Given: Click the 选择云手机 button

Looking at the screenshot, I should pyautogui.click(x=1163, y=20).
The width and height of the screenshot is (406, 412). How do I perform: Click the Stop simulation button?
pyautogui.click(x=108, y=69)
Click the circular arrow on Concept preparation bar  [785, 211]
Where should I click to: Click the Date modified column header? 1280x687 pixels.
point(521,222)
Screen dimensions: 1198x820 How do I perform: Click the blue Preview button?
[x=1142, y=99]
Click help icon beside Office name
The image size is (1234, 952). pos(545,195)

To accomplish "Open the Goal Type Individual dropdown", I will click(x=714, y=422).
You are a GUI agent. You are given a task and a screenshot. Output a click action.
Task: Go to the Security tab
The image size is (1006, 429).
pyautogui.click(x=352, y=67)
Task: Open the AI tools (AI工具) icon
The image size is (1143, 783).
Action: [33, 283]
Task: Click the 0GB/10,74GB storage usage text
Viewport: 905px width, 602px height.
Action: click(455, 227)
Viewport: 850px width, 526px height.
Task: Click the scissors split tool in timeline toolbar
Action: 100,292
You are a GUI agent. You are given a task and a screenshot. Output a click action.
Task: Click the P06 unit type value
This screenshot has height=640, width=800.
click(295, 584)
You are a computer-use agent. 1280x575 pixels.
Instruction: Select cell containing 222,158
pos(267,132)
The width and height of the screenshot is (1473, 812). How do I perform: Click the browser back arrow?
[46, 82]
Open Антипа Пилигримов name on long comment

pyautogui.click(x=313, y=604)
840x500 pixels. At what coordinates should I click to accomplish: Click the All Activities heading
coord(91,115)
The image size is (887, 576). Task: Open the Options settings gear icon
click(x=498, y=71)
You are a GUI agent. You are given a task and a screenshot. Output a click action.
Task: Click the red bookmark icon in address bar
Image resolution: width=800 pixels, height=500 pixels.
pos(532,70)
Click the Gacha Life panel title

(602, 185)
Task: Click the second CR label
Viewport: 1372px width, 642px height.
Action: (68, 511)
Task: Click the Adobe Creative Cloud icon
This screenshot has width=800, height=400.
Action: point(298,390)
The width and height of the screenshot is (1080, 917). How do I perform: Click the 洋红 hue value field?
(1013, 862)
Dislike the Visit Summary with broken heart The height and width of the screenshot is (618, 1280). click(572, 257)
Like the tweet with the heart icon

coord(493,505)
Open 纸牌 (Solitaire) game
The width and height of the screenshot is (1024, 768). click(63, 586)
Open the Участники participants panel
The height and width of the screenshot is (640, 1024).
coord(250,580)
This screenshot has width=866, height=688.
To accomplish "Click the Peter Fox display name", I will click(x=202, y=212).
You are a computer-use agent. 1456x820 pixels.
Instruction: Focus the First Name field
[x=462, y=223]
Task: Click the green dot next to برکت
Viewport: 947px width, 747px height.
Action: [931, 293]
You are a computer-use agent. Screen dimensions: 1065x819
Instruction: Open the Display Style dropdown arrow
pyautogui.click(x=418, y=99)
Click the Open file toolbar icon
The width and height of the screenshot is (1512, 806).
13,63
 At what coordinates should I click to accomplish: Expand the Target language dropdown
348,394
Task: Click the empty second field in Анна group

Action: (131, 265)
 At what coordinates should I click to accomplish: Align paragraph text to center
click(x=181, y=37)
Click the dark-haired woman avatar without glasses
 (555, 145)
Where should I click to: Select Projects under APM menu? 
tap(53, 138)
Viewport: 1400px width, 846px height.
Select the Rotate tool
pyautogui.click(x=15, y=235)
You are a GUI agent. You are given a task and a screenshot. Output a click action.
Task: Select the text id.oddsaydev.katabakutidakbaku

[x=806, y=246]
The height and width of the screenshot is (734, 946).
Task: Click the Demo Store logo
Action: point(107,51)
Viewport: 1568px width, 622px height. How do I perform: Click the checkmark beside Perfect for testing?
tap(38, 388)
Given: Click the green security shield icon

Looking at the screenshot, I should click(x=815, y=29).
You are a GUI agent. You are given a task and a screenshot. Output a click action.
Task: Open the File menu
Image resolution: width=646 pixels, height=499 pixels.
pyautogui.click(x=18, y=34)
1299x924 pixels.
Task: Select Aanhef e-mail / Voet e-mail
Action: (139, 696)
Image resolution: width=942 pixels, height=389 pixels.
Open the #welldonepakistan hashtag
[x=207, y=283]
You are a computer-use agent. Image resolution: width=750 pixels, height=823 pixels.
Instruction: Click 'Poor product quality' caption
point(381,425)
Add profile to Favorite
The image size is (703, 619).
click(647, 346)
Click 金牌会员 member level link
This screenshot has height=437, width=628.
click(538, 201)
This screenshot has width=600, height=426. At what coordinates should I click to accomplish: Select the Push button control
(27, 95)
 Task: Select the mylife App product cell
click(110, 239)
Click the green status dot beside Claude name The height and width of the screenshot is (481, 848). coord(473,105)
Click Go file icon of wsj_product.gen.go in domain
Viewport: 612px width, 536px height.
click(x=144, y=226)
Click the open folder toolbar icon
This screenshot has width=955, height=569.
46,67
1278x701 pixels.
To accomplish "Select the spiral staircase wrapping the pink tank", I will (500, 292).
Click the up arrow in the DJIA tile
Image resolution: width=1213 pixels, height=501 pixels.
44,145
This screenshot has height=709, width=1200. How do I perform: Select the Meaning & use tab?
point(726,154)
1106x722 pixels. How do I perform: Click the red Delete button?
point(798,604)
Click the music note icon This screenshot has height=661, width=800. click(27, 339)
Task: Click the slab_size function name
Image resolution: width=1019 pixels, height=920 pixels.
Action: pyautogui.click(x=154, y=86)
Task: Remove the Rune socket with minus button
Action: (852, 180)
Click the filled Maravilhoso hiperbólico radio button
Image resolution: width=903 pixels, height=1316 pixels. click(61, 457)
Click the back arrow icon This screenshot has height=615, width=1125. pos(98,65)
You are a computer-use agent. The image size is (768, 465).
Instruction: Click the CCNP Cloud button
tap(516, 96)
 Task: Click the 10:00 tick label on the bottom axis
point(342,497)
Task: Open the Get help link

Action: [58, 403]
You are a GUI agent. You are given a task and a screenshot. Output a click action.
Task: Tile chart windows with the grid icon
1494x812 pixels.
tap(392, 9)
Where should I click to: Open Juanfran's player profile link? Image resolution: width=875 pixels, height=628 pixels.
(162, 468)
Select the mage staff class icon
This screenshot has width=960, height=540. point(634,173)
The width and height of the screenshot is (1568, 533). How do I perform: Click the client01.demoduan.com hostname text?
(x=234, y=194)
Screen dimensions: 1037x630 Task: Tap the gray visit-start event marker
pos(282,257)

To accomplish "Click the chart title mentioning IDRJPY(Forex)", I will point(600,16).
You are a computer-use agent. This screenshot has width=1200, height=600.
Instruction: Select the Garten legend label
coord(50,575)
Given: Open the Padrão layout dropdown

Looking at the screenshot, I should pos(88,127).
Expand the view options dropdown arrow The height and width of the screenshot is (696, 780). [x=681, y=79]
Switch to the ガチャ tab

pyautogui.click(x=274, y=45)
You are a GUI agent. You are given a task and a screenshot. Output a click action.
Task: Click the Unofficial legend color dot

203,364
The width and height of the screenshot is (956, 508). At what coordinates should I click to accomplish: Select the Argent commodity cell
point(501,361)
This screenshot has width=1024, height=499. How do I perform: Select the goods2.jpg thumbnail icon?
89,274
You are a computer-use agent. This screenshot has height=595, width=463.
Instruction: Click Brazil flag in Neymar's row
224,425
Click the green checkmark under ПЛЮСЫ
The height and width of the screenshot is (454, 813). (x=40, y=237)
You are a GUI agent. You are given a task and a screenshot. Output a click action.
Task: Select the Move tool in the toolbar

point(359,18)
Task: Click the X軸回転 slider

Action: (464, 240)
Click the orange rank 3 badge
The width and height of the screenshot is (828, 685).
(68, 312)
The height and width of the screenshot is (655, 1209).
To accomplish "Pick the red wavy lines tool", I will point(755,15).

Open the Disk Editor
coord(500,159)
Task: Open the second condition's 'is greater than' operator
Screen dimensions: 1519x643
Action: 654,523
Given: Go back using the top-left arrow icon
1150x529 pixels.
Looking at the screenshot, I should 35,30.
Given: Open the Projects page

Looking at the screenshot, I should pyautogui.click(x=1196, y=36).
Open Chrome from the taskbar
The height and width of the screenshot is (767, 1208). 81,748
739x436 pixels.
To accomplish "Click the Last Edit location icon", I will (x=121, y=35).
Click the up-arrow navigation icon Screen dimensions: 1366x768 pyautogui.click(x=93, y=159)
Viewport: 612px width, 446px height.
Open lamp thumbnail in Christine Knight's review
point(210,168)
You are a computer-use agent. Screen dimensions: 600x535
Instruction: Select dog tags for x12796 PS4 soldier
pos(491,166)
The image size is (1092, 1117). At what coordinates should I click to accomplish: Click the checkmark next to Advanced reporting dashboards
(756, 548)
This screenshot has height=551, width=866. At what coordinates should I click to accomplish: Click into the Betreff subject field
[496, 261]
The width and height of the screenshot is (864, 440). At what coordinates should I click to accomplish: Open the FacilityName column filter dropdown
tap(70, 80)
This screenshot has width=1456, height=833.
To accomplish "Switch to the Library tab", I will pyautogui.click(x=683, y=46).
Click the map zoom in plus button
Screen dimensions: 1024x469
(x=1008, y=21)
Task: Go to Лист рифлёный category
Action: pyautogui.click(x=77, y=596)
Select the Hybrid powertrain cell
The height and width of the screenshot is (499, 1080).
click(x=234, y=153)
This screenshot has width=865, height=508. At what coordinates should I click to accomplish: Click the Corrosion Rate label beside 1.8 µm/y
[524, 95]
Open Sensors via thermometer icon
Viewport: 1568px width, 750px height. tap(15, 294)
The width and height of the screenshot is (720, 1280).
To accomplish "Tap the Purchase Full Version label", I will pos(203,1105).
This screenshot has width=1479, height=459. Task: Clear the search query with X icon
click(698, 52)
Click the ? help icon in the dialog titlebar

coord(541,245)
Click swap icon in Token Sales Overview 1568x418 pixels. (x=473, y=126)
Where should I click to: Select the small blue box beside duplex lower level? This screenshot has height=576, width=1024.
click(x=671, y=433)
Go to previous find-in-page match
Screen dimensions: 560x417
══════════
> **What to work on**: Only lines containing the string "computer" are needed. Pull each of them out of the records above.

> **Answer below**:
You are a computer-use agent. 1280x575 pixels.
You are a computer-use agent. 1456x820 pixels.
You are a computer-use agent. Screen dimensions: 1065x819
You are a computer-use agent. Image resolution: width=750 pixels, height=823 pixels.
You are a computer-use agent. The image size is (768, 465).
You are a computer-use agent. This screenshot has width=1200, height=600.
You are a computer-use agent. This screenshot has height=595, width=463.
You are a computer-use agent. Screen dimensions: 600x535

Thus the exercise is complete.